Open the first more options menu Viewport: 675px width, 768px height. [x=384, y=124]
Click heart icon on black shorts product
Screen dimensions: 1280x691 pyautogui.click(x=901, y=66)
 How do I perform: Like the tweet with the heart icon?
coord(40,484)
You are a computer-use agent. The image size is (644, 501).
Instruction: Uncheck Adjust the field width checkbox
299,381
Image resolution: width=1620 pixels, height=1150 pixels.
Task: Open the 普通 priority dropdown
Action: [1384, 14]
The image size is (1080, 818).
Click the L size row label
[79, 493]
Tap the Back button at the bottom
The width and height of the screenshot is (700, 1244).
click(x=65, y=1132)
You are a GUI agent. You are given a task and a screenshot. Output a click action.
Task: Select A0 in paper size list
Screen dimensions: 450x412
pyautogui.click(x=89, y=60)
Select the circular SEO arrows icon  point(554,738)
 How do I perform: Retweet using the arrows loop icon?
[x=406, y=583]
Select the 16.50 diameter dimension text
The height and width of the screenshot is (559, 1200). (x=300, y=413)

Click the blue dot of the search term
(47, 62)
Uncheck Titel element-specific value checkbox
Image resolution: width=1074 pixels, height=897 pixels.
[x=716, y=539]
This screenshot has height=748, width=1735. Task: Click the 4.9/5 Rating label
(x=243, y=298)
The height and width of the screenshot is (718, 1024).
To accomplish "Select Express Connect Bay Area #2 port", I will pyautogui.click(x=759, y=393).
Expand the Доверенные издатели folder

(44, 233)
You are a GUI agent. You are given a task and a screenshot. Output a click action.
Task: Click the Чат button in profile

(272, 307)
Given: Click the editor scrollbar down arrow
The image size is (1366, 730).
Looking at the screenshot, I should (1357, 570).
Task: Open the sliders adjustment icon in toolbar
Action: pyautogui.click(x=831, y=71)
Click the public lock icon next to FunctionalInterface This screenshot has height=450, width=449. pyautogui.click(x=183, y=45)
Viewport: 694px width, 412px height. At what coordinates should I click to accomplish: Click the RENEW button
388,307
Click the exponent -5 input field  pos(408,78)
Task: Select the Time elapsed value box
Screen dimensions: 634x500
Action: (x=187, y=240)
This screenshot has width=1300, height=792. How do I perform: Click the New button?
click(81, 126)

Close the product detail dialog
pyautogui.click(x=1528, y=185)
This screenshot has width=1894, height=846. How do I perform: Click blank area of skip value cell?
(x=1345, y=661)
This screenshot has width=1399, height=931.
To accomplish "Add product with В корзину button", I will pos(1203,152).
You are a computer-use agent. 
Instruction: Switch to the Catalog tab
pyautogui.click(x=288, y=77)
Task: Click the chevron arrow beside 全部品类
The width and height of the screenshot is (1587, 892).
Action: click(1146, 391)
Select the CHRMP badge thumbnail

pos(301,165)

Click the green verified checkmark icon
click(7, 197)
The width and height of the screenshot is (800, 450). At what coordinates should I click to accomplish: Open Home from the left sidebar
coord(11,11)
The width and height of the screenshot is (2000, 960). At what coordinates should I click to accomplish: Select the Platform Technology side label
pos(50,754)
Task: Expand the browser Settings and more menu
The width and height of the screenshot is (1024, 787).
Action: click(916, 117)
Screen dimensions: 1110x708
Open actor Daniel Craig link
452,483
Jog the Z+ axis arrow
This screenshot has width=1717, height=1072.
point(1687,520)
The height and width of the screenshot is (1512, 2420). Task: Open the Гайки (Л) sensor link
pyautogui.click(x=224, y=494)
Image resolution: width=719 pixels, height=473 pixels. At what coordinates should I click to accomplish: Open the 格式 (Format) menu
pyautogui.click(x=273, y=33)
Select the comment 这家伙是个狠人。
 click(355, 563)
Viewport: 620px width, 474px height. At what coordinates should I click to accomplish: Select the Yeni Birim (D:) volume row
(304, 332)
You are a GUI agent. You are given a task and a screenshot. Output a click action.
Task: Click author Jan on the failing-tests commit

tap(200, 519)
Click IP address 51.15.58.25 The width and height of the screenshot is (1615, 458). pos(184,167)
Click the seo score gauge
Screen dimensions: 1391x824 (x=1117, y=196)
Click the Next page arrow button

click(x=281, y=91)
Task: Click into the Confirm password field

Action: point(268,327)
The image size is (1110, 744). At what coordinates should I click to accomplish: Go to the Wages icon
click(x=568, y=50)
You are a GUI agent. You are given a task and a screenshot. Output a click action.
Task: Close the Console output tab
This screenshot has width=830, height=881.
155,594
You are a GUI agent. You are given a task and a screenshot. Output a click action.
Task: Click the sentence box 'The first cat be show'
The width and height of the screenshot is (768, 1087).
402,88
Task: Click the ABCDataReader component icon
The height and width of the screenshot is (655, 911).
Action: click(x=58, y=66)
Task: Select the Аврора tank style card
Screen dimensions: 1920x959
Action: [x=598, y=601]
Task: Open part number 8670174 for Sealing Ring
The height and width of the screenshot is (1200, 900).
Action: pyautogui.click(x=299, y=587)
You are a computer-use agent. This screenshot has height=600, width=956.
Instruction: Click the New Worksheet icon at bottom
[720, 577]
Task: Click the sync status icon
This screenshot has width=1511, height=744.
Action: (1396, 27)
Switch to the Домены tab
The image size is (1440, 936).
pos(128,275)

───

▶ _Exercise goal_: Could you write out only the lines of the listing above from the one that contains "Task: Close the Console output tab" through its final line, exactly and inclusive?

▶ _Output below_:
Task: Close the Console output tab
This screenshot has width=830, height=881.
155,594
You are a GUI agent. You are given a task and a screenshot. Output a click action.
Task: Click the sentence box 'The first cat be show'
The width and height of the screenshot is (768, 1087).
402,88
Task: Click the ABCDataReader component icon
The height and width of the screenshot is (655, 911).
Action: click(x=58, y=66)
Task: Select the Аврора tank style card
Screen dimensions: 1920x959
Action: [x=598, y=601]
Task: Open part number 8670174 for Sealing Ring
The height and width of the screenshot is (1200, 900).
Action: pyautogui.click(x=299, y=587)
You are a computer-use agent. This screenshot has height=600, width=956.
Instruction: Click the New Worksheet icon at bottom
[720, 577]
Task: Click the sync status icon
This screenshot has width=1511, height=744.
Action: (1396, 27)
Switch to the Домены tab
The image size is (1440, 936).
pos(128,275)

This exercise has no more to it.